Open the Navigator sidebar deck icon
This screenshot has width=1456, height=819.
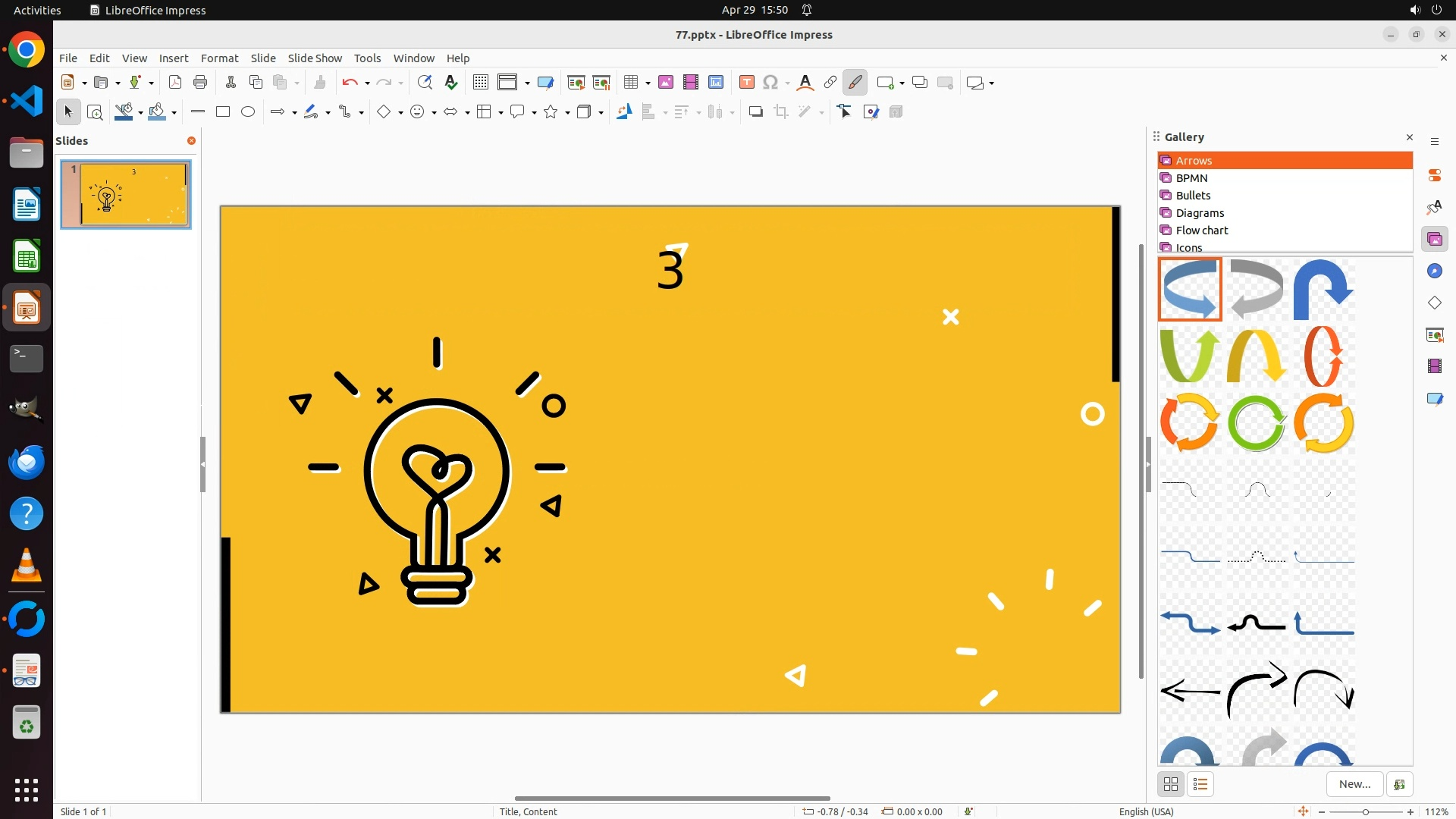point(1434,271)
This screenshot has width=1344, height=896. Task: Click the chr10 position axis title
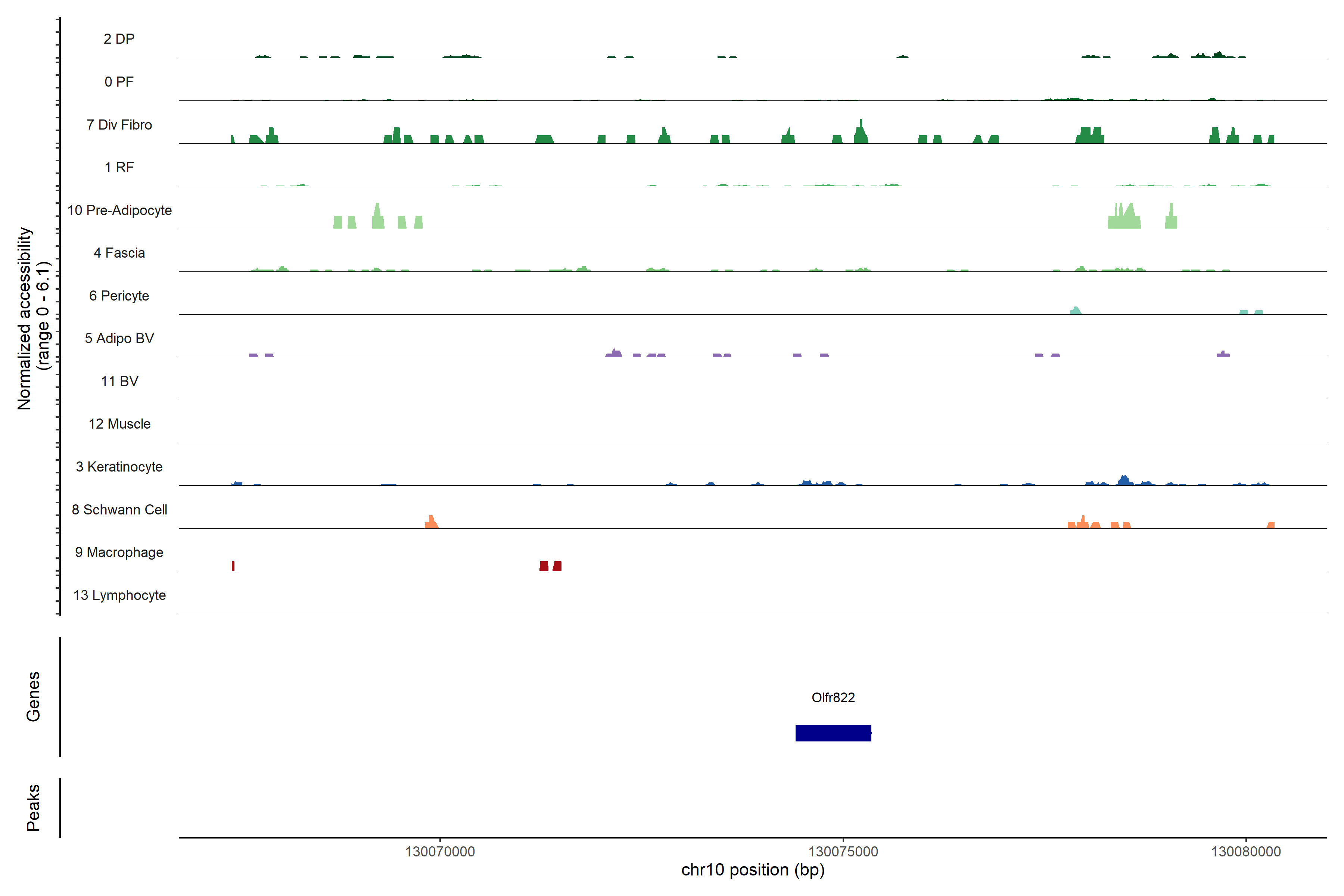[753, 870]
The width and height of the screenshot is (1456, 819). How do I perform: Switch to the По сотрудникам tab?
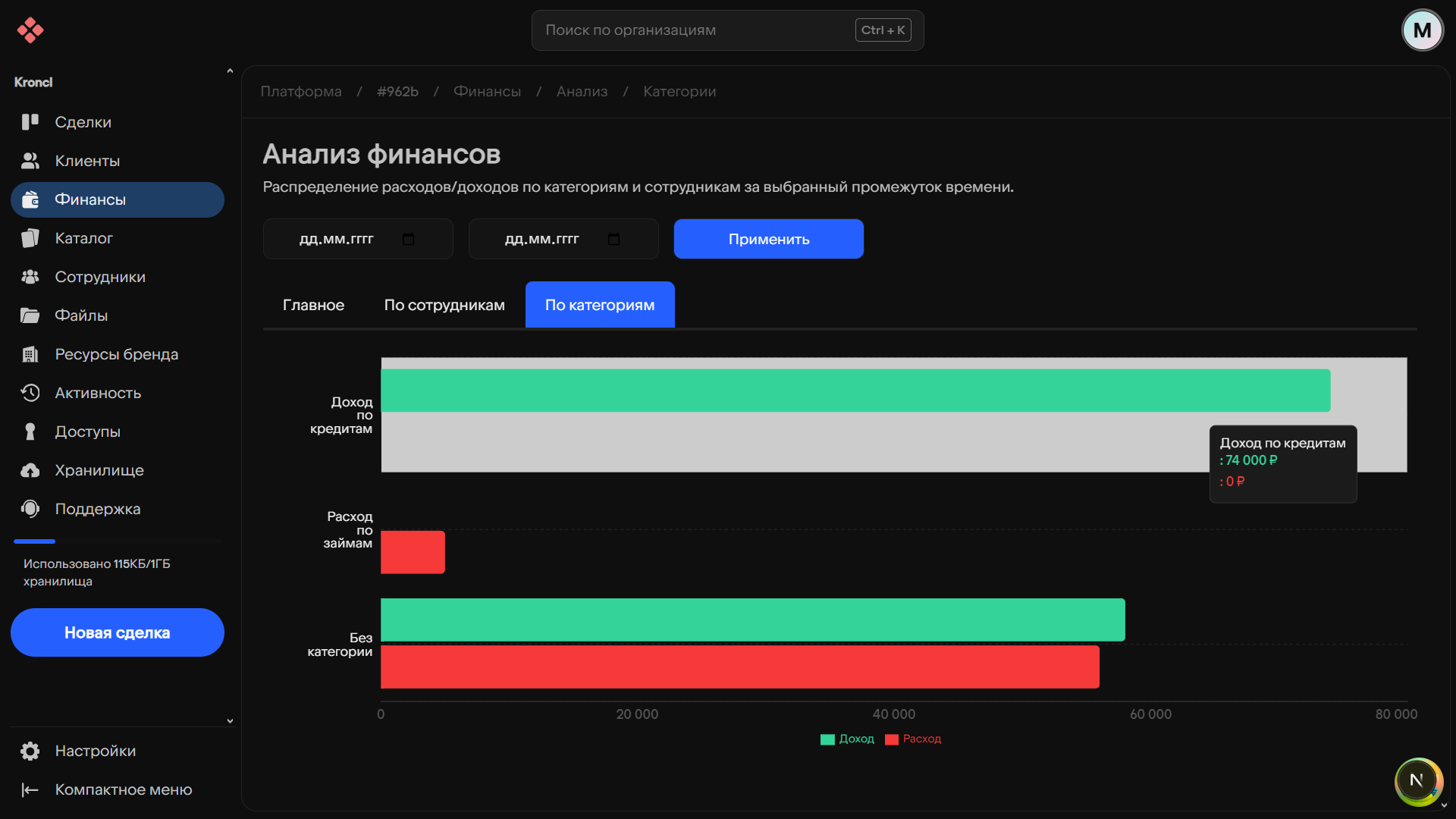pos(444,305)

◆ What the exercise asks
A word-for-word transcript of the entries above is needed, with pictures removed.

◆ Expected output
Open the Navigator sidebar deck icon
This screenshot has width=1456, height=819.
point(1434,271)
This screenshot has width=1344, height=896. Task: Click the chr10 position axis title
[753, 870]
The width and height of the screenshot is (1456, 819). How do I perform: Switch to the По сотрудникам tab?
pos(444,305)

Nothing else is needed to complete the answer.